VoiceOfChain adds another layer by monitoring on-chain flows alongside social signals — tracking whale wallet movements, large exchange deposits, and smart money accumulation patterns in real time. When a social volume spike detected through the Santiment API coincides with unusual whale activity surfaced in VoiceOfChain's feed, that convergence of crowd sentiment and smart money positioning is one of the stronger setups available to algorithmic traders. Neither signal alone is reliable enough; together they are significantly more precise.

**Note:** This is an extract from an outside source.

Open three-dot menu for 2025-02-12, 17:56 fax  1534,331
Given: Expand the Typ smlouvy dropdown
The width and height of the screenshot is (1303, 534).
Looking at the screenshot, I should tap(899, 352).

Treat social signals as hypothesis generators, not direct trade triggers. When the spike detector fires, that is your cue to look harder — check price structure, check on-chain flows, check broader market context. Then decide. Social data without price confirmation has historically high false-positive rates, particularly during sideways markets where narrative can decouple from price action for extended periods.
The Santiment Social Signals API is not a crystal ball — no single data source is. But social volume anomalies and sentiment extremes are real, measurable phenomena that precede price moves consistently enough to be systematically exploited. The spike detector pattern above is a working starting point; backtest it against assets you actually trade on Binance, OKX, or Bybit to calibrate z-score thresholds to each asset's specific volatility profile.
The real unlock comes from stacking signals. Layer social data from Santiment on top of on-chain flows from a platform like VoiceOfChain, confirm with price structure, and act with conviction when multiple independent signals align. Social sentiment alone is noise. Social sentiment combined with on-chain confirmation and price action is genuine edge.